**Given records:**
- - - - - - -
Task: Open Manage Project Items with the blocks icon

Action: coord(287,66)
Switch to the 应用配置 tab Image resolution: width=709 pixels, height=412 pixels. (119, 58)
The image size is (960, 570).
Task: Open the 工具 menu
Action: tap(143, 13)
- - - - - - -
**Your assignment:** Your reply should be nothing but the lines from the one containing "Switch to the" through the last line above, copied exactly; please include both ends.

**Result for this exercise:**
Switch to the 应用配置 tab Image resolution: width=709 pixels, height=412 pixels. (119, 58)
The image size is (960, 570).
Task: Open the 工具 menu
Action: tap(143, 13)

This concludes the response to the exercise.